Task to carry out →
Only one stretch of the listing below is wanted. Begin at the line that has "求人情報（中途採用） (504, 869)", stop after the line that has "Abraham Garuda: Gen", and repeat every line in between exactly.

##### Data shown

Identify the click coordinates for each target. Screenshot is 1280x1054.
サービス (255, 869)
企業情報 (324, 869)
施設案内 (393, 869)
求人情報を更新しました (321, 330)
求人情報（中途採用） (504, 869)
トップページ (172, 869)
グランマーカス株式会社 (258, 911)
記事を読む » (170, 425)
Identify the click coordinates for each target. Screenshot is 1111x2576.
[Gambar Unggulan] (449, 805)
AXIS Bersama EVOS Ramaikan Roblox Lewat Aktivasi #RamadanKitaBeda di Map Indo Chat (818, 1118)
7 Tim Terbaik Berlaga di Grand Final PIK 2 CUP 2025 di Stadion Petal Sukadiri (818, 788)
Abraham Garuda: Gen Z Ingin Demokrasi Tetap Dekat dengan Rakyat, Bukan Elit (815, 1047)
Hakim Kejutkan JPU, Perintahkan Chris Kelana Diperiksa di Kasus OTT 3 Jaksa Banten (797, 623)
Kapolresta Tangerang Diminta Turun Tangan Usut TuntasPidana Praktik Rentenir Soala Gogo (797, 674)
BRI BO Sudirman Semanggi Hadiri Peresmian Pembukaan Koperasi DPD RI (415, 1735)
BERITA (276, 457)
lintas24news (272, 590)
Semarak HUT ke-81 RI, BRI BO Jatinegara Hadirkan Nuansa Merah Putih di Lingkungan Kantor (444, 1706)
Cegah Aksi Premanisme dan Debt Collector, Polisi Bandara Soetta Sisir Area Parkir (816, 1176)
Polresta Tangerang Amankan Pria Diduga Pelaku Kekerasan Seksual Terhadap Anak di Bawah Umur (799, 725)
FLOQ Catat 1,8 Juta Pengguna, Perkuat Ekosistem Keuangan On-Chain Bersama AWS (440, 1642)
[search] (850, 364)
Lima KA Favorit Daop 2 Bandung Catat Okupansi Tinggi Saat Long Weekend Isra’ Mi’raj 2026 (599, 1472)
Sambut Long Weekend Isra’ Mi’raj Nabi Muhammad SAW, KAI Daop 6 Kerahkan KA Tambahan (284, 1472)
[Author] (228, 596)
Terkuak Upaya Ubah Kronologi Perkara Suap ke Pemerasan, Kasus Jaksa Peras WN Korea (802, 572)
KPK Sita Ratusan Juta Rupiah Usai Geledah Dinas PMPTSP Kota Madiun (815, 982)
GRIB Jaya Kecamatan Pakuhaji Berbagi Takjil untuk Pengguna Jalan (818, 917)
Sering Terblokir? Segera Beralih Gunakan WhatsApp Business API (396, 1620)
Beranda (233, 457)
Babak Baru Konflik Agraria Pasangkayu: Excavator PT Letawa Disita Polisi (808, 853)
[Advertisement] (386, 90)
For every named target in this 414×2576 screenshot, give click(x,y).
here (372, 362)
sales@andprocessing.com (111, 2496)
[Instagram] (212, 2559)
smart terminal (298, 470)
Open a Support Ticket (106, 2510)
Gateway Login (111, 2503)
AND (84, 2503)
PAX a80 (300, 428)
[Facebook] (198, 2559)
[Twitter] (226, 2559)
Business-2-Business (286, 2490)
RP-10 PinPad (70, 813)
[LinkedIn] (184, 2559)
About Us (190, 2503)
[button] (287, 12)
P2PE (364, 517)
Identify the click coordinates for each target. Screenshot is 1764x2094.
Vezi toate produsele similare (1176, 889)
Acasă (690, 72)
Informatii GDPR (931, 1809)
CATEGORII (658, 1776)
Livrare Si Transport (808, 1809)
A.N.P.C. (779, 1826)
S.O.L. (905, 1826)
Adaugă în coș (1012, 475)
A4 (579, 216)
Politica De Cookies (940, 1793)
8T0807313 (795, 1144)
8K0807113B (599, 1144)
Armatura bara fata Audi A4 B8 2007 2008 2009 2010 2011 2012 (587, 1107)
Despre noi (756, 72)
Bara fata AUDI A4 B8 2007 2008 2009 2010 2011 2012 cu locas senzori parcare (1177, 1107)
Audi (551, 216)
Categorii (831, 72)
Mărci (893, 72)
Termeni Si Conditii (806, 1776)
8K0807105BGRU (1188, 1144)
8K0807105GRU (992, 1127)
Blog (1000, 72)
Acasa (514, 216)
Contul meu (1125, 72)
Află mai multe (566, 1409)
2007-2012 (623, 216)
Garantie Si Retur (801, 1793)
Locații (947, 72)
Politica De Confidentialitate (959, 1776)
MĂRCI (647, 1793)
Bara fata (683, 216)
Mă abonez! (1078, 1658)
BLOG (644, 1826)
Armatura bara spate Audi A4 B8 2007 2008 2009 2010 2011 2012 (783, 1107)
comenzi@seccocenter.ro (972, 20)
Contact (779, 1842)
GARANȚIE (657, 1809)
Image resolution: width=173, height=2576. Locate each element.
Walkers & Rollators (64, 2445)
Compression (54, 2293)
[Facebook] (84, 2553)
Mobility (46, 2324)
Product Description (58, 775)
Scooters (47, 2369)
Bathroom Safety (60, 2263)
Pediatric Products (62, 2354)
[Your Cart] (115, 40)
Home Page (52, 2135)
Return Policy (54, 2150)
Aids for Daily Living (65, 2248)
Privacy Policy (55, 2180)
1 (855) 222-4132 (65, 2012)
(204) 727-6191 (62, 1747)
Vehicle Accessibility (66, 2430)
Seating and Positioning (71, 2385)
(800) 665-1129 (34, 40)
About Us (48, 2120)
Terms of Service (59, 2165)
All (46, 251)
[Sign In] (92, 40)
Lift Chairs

##########

Solution to this exercise →
求人情報（中途採用） (504, 869)
トップページ (172, 869)
グランマーカス株式会社 (258, 911)
記事を読む » (170, 425)
Identify the click coordinates for each target. Screenshot is 1111x2576.
[Gambar Unggulan] (449, 805)
AXIS Bersama EVOS Ramaikan Roblox Lewat Aktivasi #RamadanKitaBeda di Map Indo Chat (818, 1118)
7 Tim Terbaik Berlaga di Grand Final PIK 2 CUP 2025 di Stadion Petal Sukadiri (818, 788)
Abraham Garuda: Gen Z Ingin Demokrasi Tetap Dekat dengan Rakyat, Bukan Elit (815, 1047)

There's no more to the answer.